DIRECTION:
Update the entries below by changing every "screenshot" to "screen capture" and leaving all other text unchanged. Omit the pictures from your answer.

>> START

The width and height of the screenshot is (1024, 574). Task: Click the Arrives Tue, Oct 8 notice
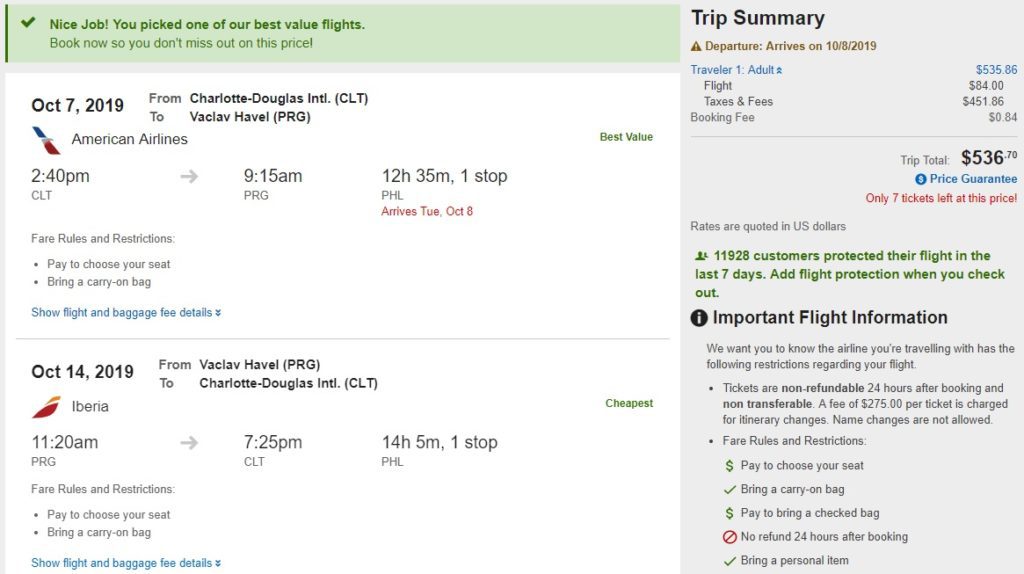point(427,212)
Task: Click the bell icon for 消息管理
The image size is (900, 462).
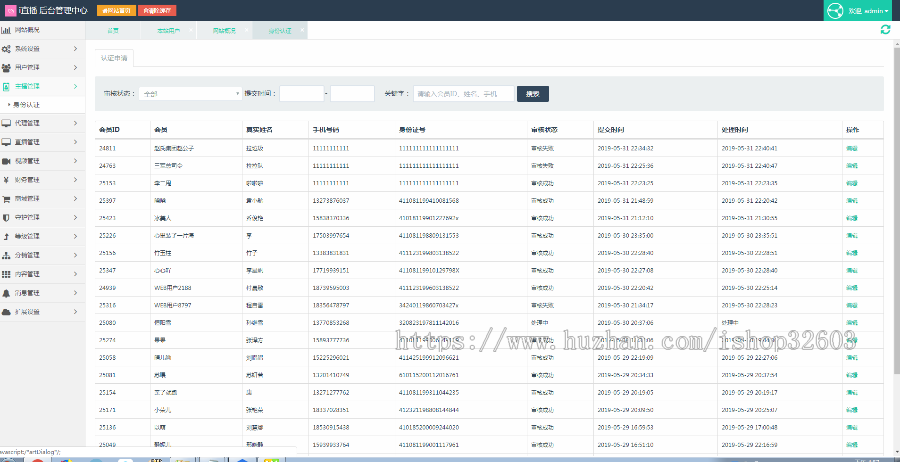Action: click(6, 292)
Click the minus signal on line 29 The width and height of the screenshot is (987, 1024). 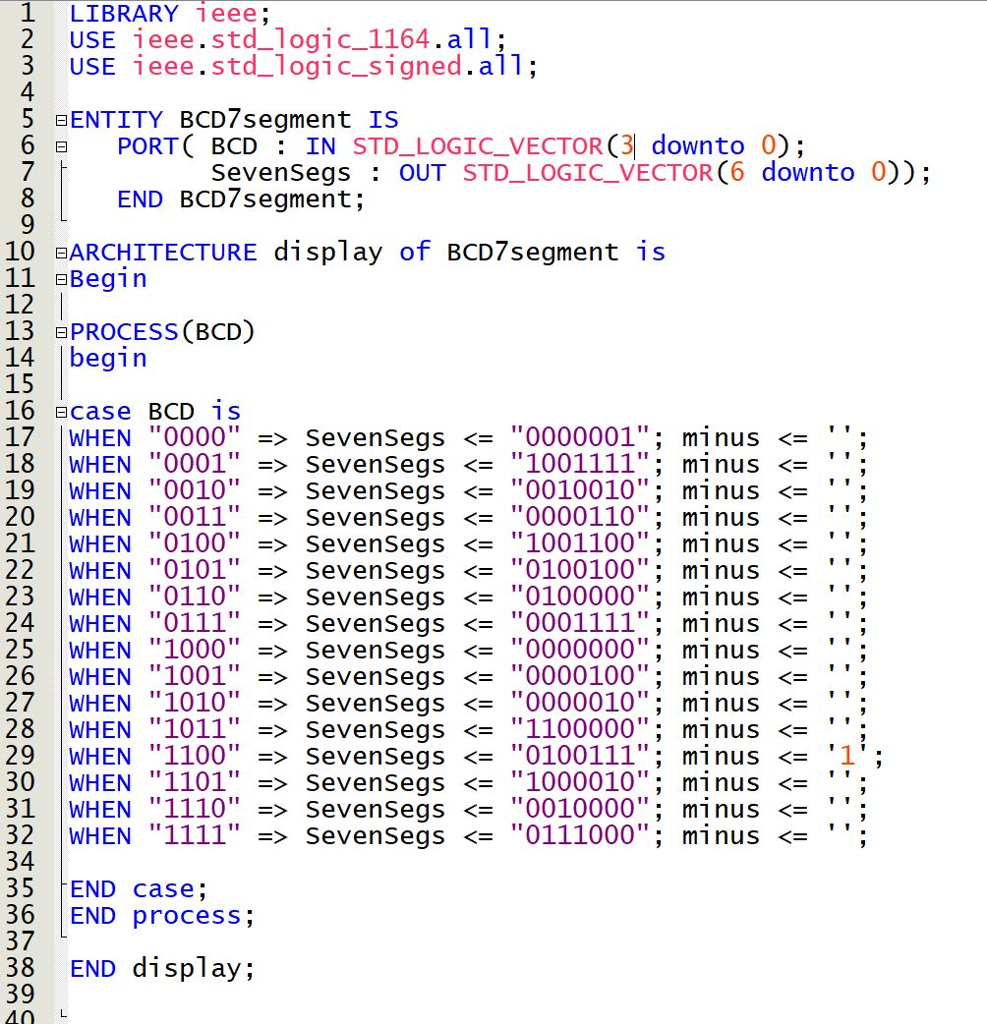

>> END

FINISHED ANSWER:
The width and height of the screen capture is (1024, 574). Task: Click the Arrives Tue, Oct 8 notice
point(427,212)
Task: Click the bell icon for 消息管理
The image size is (900, 462).
Action: click(6, 292)
Click the minus signal on line 29 The width and height of the screen capture is (987, 1024). 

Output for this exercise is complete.